Teaching Evolution

A blog devoted to teaching evolution, both in our schools and in our communities.

Sunday, May 22, 2005

Five Books I Wish I'd Read

I try to keep this blog focused entirely on evolution, but Kevin Drum passes along an irresistable question: "What 5 books are you vaguely embarrassed to admit you haven't read?"

First, one book that I haven't read but isn't on the list: The Origin of Species. I've read parts of it, but far from every word. The reason I don't feel ashamed is that I've read Darwin's Ghost by Steve Jones. The premise of Jones's book is that he goes through the Origin and updates it, writing it the way Darwin might have if he knew everything that scientists know today. That makes it, to my mind, a more important book to read for people in 2005 who want to understand this subject. I know I'll have some critics who are sure I'm a fool to have a blog like this without having read Darwin's most famous work, but I feel OK about it. And a couple of people who have posted critical comments on this blog might like to know one book I have read: The Bible. Every word, you ask? Yes, every word.

With that, here's my list:
1. The Grapes of Wrath
I've read and much admired other works by Steinbeck, but for some reason I've never gotten around to reading this one. I'm sure there's no substitute for this book for people who want to appreciate the struggle of Americans during the Great Depression, but it just hasn't made its way into my "to read" pile.

2. A Tale of Two Cities
Again, the other books I've read by Dickens I've loved.
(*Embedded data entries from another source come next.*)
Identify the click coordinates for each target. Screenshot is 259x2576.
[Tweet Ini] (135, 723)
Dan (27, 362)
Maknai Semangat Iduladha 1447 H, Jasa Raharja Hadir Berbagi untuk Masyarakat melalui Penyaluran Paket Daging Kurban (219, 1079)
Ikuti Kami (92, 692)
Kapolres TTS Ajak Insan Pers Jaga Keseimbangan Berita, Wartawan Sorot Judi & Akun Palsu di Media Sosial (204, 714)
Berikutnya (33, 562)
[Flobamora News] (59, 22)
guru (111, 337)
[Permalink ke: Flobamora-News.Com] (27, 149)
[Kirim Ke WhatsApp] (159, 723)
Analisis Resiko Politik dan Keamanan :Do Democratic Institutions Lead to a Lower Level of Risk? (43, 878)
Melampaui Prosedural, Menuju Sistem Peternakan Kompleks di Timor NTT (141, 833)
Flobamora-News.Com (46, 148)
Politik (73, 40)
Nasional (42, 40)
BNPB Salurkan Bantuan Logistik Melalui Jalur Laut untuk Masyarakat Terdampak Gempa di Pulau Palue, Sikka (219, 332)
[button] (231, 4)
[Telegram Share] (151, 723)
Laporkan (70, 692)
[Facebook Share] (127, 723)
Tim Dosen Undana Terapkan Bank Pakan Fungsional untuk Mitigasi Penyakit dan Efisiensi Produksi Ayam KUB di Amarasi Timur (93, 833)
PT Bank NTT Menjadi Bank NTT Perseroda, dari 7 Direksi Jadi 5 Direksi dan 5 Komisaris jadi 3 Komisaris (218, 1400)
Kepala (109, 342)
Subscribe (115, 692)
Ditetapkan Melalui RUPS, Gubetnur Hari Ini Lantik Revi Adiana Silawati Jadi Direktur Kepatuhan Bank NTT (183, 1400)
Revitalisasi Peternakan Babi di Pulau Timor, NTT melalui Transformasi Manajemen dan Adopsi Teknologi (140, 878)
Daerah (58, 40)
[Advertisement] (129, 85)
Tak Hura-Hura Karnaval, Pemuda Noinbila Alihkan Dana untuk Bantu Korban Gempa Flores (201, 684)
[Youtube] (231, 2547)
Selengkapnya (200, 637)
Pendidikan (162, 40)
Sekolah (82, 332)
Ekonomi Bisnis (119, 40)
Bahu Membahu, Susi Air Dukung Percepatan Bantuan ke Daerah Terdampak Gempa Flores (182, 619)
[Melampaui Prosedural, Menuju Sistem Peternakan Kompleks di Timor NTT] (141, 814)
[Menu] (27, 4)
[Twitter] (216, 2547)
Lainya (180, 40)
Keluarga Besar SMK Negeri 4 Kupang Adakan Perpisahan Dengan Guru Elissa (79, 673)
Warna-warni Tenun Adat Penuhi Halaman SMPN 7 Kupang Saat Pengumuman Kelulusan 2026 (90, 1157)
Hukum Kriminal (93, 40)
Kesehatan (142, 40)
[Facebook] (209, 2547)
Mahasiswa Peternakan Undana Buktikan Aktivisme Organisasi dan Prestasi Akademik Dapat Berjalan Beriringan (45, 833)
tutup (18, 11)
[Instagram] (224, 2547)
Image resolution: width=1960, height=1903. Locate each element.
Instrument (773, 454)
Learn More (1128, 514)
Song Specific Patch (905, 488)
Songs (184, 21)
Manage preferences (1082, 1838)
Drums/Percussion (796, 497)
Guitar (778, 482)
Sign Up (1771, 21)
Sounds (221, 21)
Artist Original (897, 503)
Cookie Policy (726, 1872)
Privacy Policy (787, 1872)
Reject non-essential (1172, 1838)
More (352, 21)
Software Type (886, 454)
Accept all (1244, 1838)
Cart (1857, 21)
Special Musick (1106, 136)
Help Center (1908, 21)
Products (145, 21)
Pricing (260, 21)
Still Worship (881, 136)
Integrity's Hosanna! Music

And I've read maybe the first 20 pages of A Tale of Two Cities and think they're about the most beautiful 20 pages I've read. But it's challenging reading, and I haven't continued. When I was a high school English teacher I tried to teach this, but it was way too difficult for my students, I'm sorry to say.

3. Anything by Studs Terkel
I, along with every other person who lives in Chicago, love Studs Terkel. I've seen him speak in person twice in the last year, and even into his 10th decade he's got a sharp mind and a quick wit. But I've never read any of his books. Shame on me.

4. A Portrait of the Artist as a Young Man
I haven't read Ulysses, either, but I'm not the least bit embarrassed to admit I haven't read Ulysses because I suspect that nearly everyone I know, even English majors, would admit to not having read it, at least not every word. But Portrait of the Artist doesn't strike me as the Herculean task that Ulysses does, so there's really no excuse for my not having read it.

5. The 9/11 Commission Report, the Koran, histories of Islam, biographies of Osama bin Laden, etc.
It's the duty of every citizen to stay well-informed about what's going on in the world, but I have to acknowledge that I'm not particularly well read here. I've read excerpts of the 9/11 Report, but really, I should have read the whole thing. And America's future is deeply entwined with the future of the Middle East, so I should know more about the people and their religion.

The worst thing about this is that I own The Grapes of Wrath, A Tale of Two Cities, and A Portrait of the Artist as a Young Man. I make this vow to you: I will read all three before the year is over.

I'd love to see your list in the comments.


At 10:09 AM, Blogger dhodge said...

Why not add "Bless the Beasts and Children" and make it an even six?